Season with salt and pepper. Serve at room temperature.
EGGPLANT MARINARA 
The eggplant in this dish is often breaded and fried.
This is a leaner, lighter version.
3 large eggplants, sliced cross-wise into
1/3-inch-thick discs
¼ cup olive oil Kosher salt and freshly ground black pepper
3 cups tomato sauce
3 cups grated
Parmesan
cheese ½ large ball fresh mozzarella (about 8 ounces), cut into
¼-inch-thick slices Toss the eggplant slices with salt and drain in a
colander for 20 minutes.
Pre-heat the oven to 350 F. Brush the eggplant slices with olive oil and season with salt and pepper.
Arrange
the eggplant slices in a single layer across two baking sheets. Roast
in the oven for 30 minutes, turning over once midway, until the slices
start to brown. Do not undercook; the slices should be soft and a bit
creamy.
Coat the
bottom of a casserole or lasagna pan with a thick layer of tomato sauce.
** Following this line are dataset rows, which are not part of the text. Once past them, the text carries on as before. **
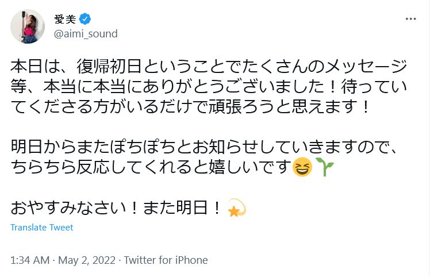This screenshot has width=430, height=277.
Task: Translate Tweet into your language
Action: pyautogui.click(x=42, y=227)
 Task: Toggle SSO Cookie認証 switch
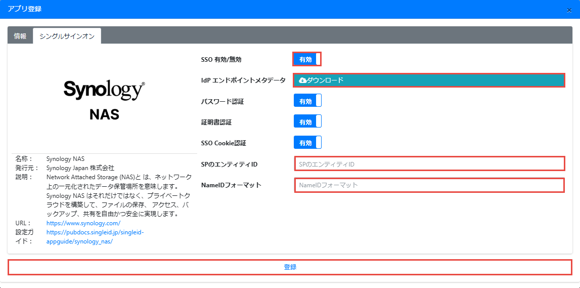pyautogui.click(x=307, y=143)
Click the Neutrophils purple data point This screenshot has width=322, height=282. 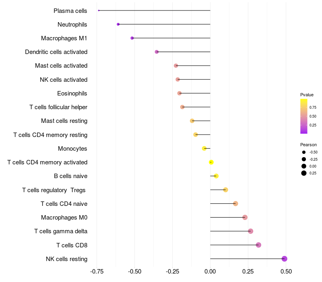pyautogui.click(x=118, y=24)
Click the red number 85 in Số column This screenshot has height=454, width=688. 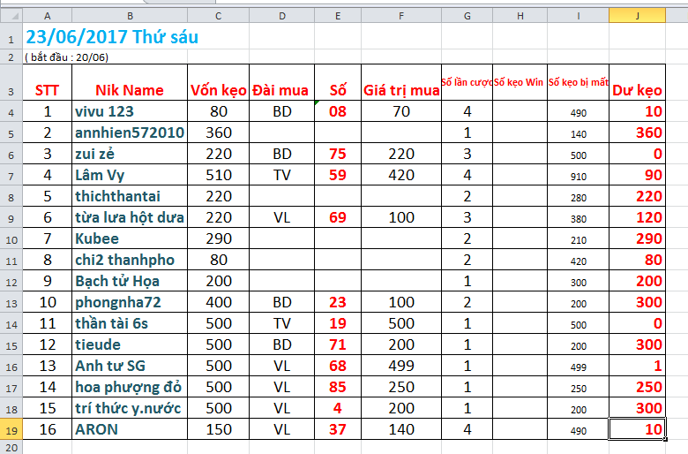point(338,387)
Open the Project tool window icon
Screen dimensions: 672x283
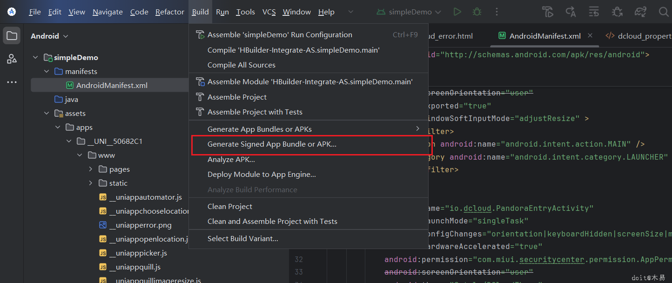(12, 36)
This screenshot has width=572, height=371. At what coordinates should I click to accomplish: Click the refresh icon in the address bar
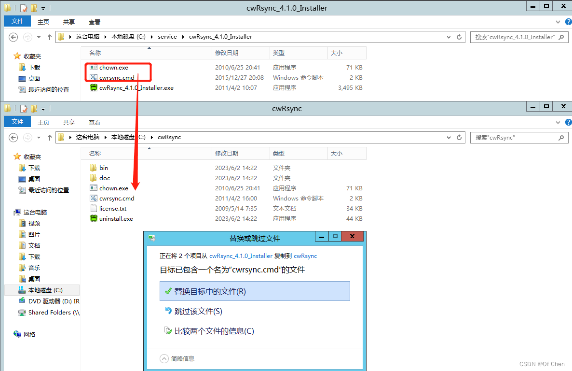pyautogui.click(x=459, y=37)
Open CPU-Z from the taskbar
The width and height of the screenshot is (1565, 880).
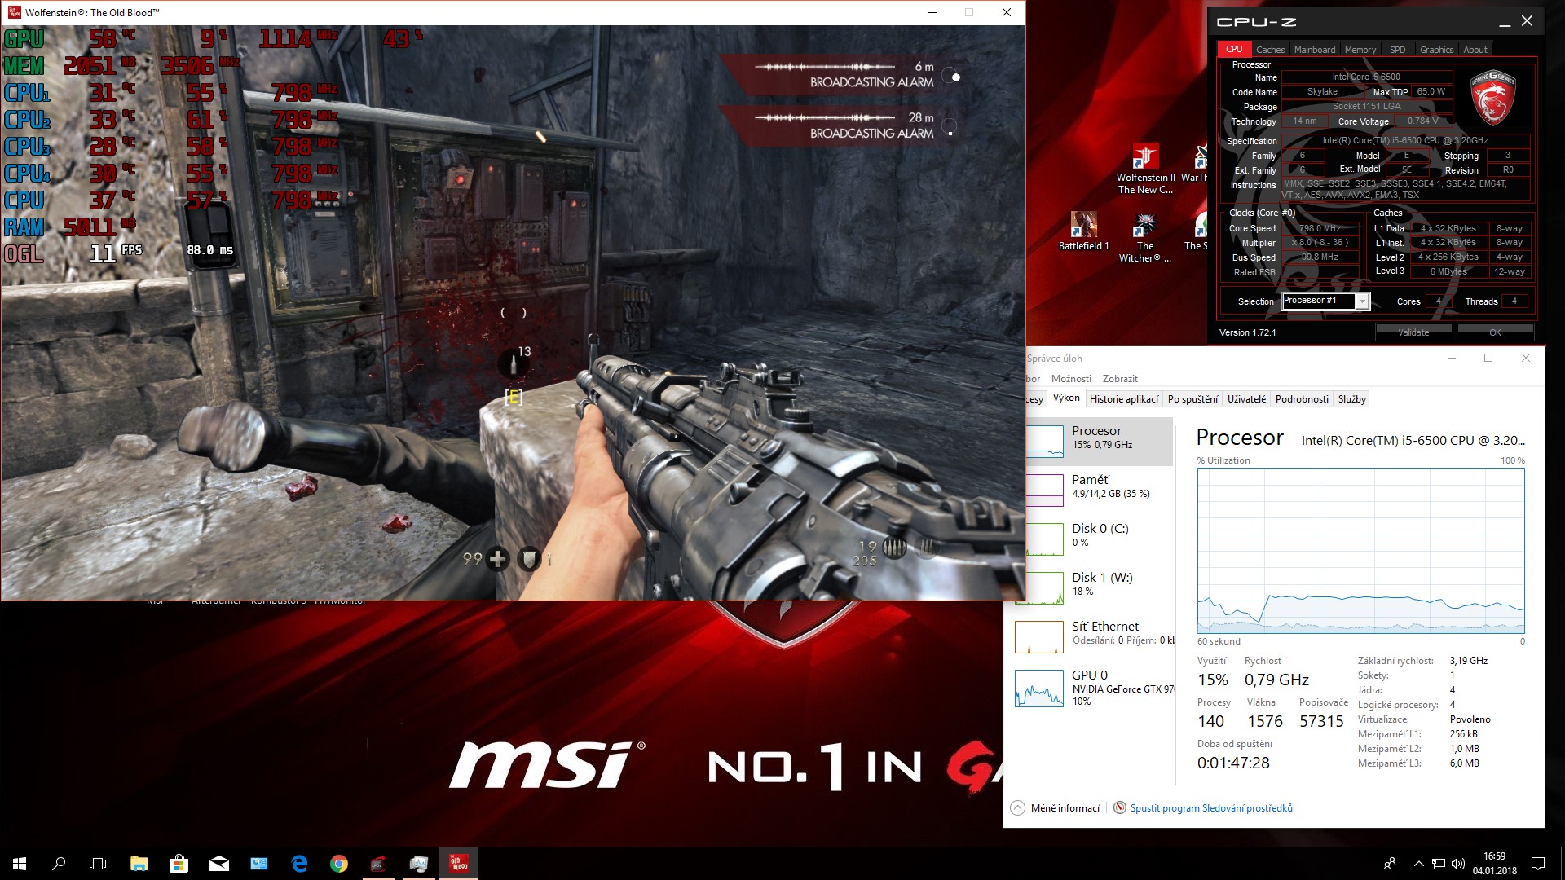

Lay a single layer of eggplant slices over the sauce, season with salt
and pepper, and sprinkle with Parmesan. Continue to layer with tomato,
eggplant, salt and pepper and Parmesan until all the ingredients are
used, and finish with a coating of Parmesan. Cover the pan with foil and
bake for 1 hour.
Remove
the foil, top with mozzarella slices, and put under the broiler until
the mozzarella slices melt. Alternately, allow the eggplant marinara to
cool and cover with cold mozzarella slices. Serve at room temperature.